Ketua DPC GAMKI Raja Ampat, Kores Klenufna, menegaskan bahwa tahapan pendaftaran OKP/i dan KNPI Distrik terkesan dilakukan secara tertutup tanpa pemberitahuan resmi kepada organisasi yang berhak mengikuti Musda II.
Sebagai organisasi yang terdaftar secara nasional, GAMKI mengaku tidak puas dengan cara Carateker dan panitia bekerja. Menurut Kores, pembukaan pendaftaran pada 2–3 Desember 2025 dan langsung ditutup pada 4 Desember 2025 tanpa sosialisasi yang memadai menjadi bentuk ketidakprofesionalan penyelenggara.
“Kami sangat menyayangkan pendaftaran dibuka dan ditutup begitu cepat tanpa pemberitahuan resmi, khususnya terkait kelengkapan OKP/i yang terdaftar secara nasional,” ujarnya.

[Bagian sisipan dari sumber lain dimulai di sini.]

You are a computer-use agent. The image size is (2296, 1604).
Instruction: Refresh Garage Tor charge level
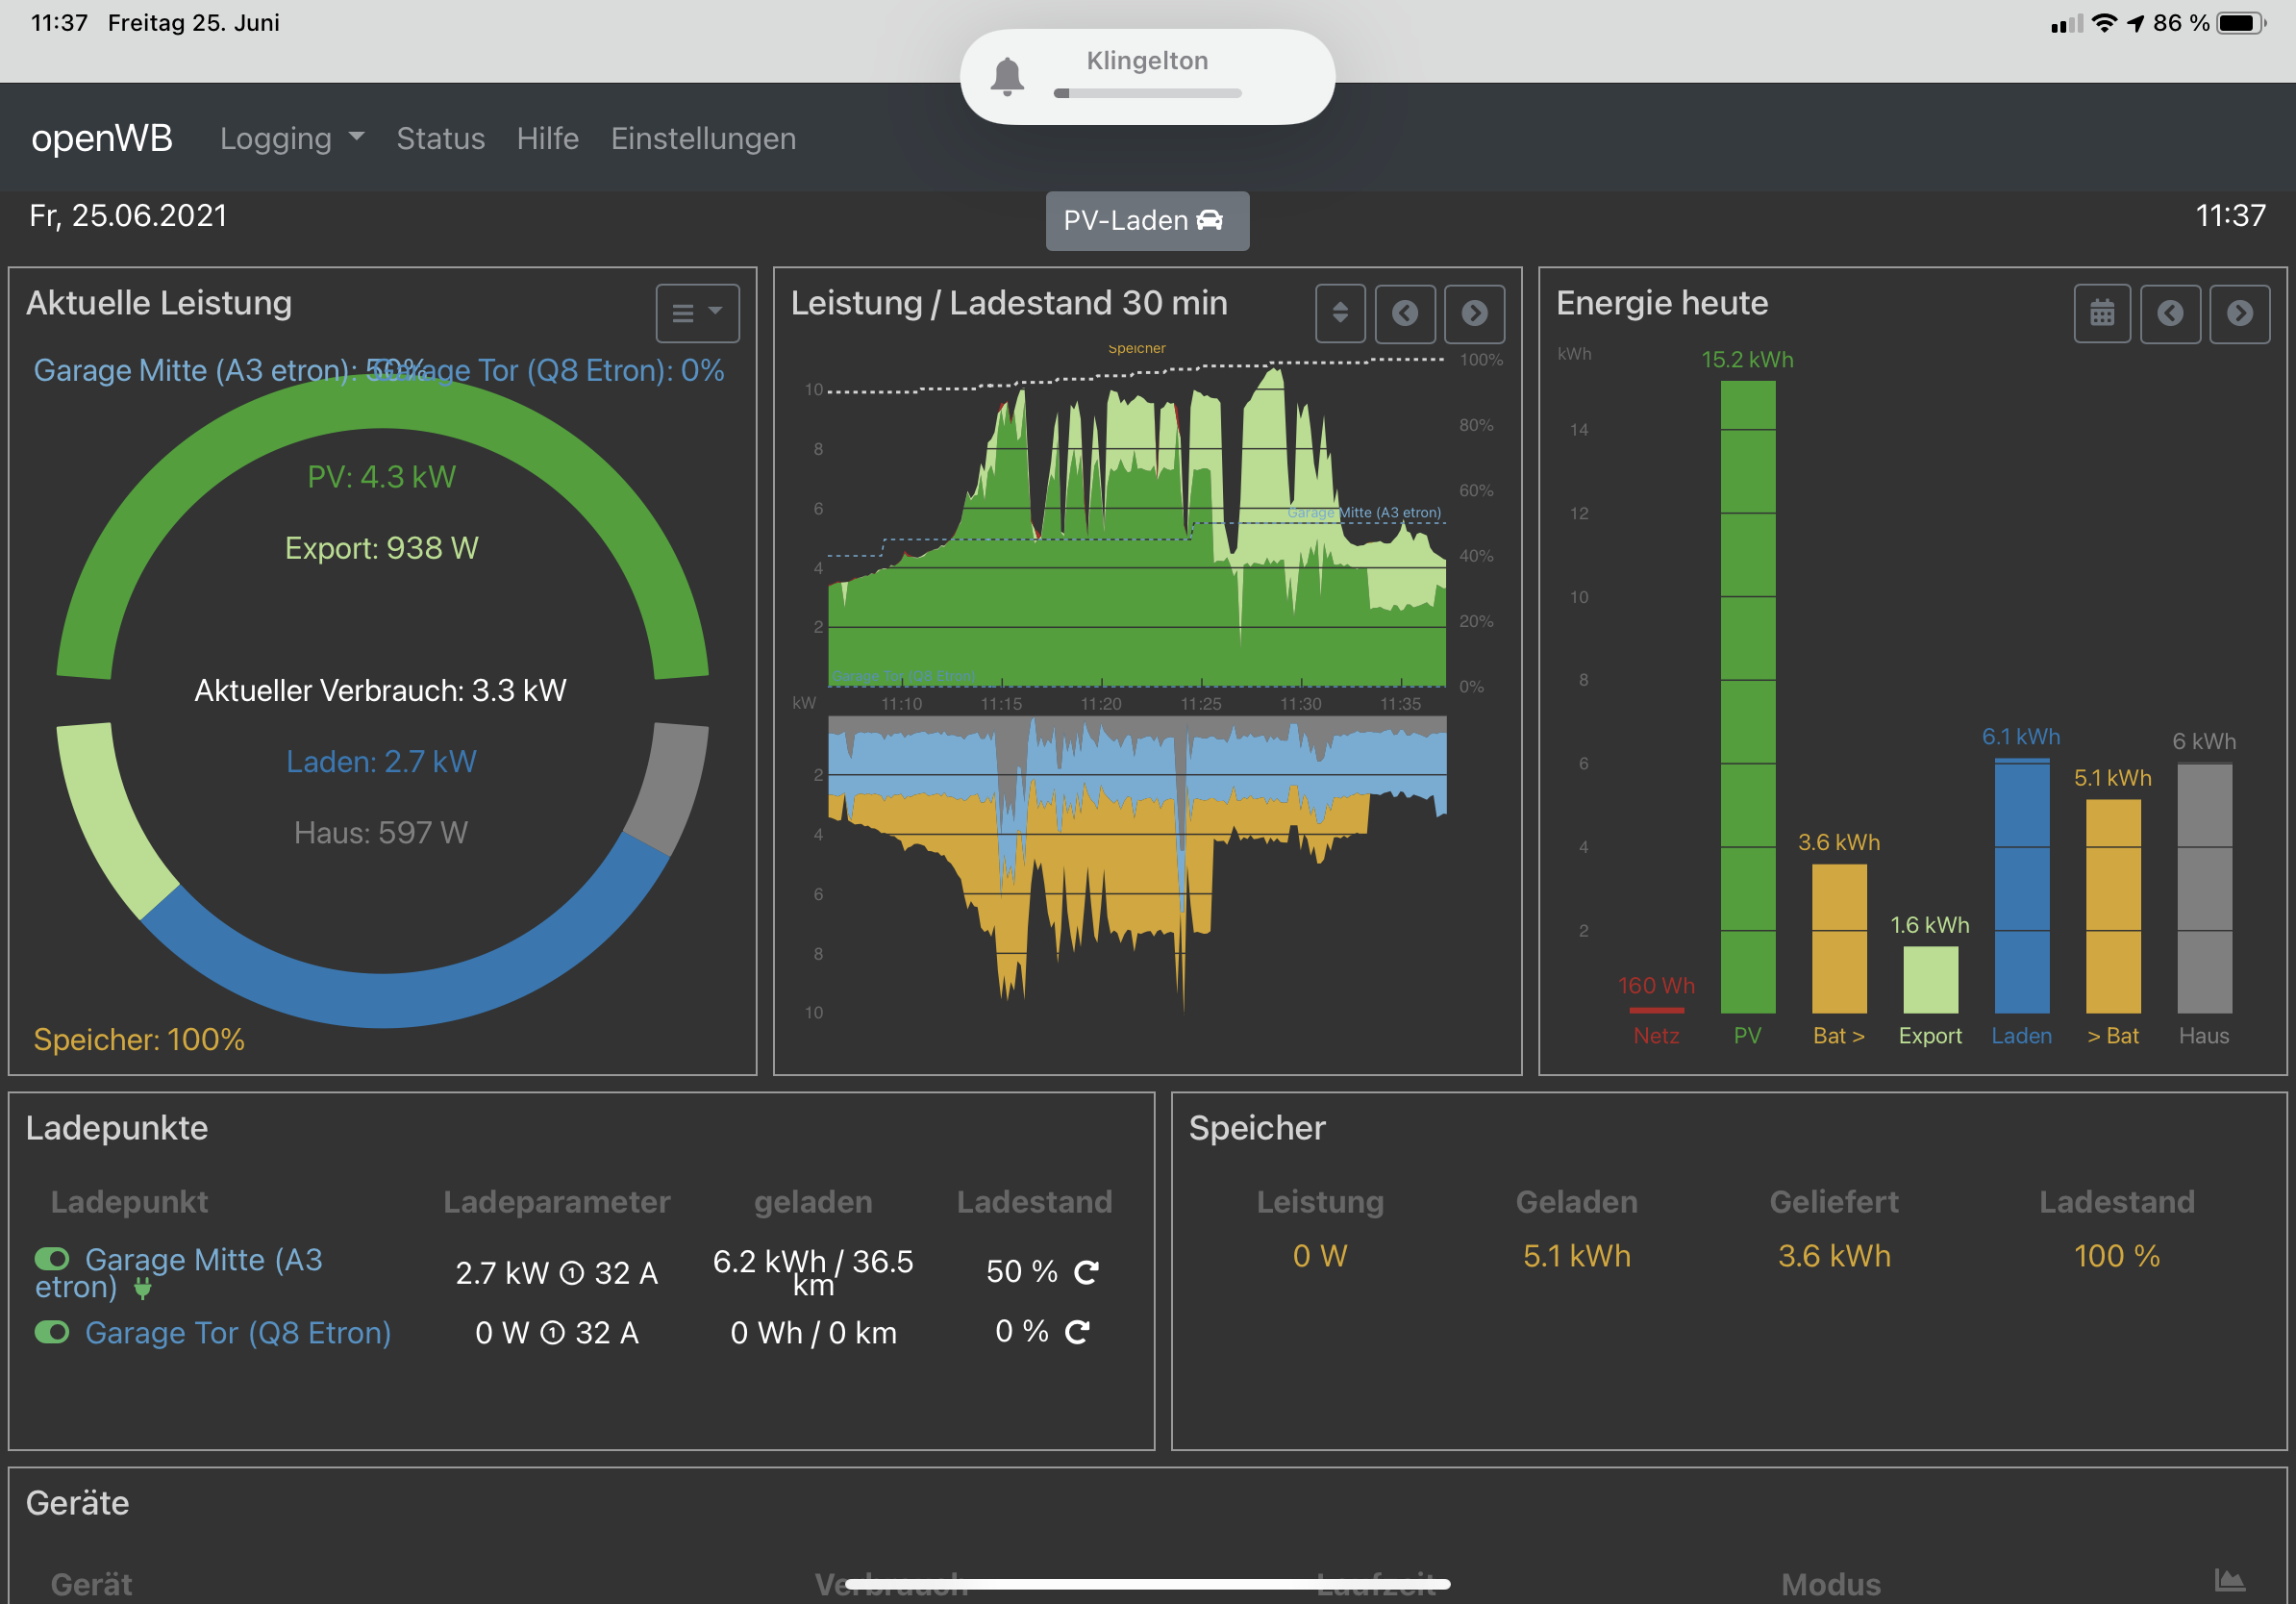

Kores menilai bahwa pemberitahuan hanya melalui media tidak cukup karena tidak semua organisasi mengikuti informasi melalui kanal tersebut. Ia menegaskan bahwa pendaftaran harus disampaikan secara resmi agar seluruh OKP/i dan KNPI Distrik dapat berpartisipasi sesuai mekanisme.
GAMKI juga menilai Carateker dan Panitia Musda II terkesan memihak salah satu kandidat sehingga mengabaikan asas transparansi dan keadilan.
“Kami menilai Carateker tidak profesional. Tidak ada asas keterbukaan dalam tahapan pendaftaran, dan kerja panitia seolah hanya untuk satu kandidat,” tegas Kores.
Ia menambahkan bahwa KNPI sebagai wadah generasi muda harusnya dibangun di atas pondasi yang kuat dan bersih dari kepentingan tertentu. Organisasi ini diharapkan mampu menjalankan perannya dalam pengembangan pemuda dan kontribusi bagi masyarakat Raja Ampat.
“KNPI adalah representasi generasi muda. Pondasinya harus diletakkan dengan baik agar ke depan mampu memberi nilai lebih bagi masyarakat, khususnya generasi muda,” tutupnya.